- _Aim of the task_: Of the material below, only the lines from the line containing "Artist (793, 625)" down to the line containing "わいんびととは (217, 2357)" belong in the answer, written out exactly.

- _Exercise inputs_:
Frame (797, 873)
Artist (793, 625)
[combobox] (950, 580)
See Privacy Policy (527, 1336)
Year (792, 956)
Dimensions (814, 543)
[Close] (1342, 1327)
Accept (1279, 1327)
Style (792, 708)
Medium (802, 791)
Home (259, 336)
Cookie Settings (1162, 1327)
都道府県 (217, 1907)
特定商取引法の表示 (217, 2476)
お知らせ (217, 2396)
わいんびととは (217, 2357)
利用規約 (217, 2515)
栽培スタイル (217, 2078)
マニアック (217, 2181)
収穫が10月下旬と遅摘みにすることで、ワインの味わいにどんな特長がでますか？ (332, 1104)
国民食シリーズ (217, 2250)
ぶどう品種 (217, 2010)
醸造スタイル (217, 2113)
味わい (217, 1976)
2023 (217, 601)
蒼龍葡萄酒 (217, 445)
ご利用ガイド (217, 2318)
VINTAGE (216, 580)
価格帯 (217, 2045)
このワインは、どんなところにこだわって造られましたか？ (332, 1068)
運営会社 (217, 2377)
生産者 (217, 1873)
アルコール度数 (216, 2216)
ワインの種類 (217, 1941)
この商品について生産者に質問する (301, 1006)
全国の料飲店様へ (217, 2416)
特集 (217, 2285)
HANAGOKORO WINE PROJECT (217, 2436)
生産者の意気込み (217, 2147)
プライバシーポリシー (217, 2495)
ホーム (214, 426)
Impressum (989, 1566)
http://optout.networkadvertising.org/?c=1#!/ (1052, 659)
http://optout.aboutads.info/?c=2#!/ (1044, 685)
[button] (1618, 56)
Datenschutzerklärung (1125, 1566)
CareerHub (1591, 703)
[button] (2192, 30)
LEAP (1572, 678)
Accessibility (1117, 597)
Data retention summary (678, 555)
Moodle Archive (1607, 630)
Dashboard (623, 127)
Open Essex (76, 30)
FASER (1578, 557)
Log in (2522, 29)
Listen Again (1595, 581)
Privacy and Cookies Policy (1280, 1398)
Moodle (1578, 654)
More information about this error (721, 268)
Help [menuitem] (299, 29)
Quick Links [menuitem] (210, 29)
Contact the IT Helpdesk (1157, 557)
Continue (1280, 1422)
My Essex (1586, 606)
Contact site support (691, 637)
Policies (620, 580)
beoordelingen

- _Answer_:
Artist (793, 625)
[combobox] (950, 580)
See Privacy Policy (527, 1336)
Year (792, 956)
Dimensions (814, 543)
[Close] (1342, 1327)
Accept (1279, 1327)
Style (792, 708)
Medium (802, 791)
Home (259, 336)
Cookie Settings (1162, 1327)
都道府県 (217, 1907)
特定商取引法の表示 (217, 2476)
お知らせ (217, 2396)
わいんびととは (217, 2357)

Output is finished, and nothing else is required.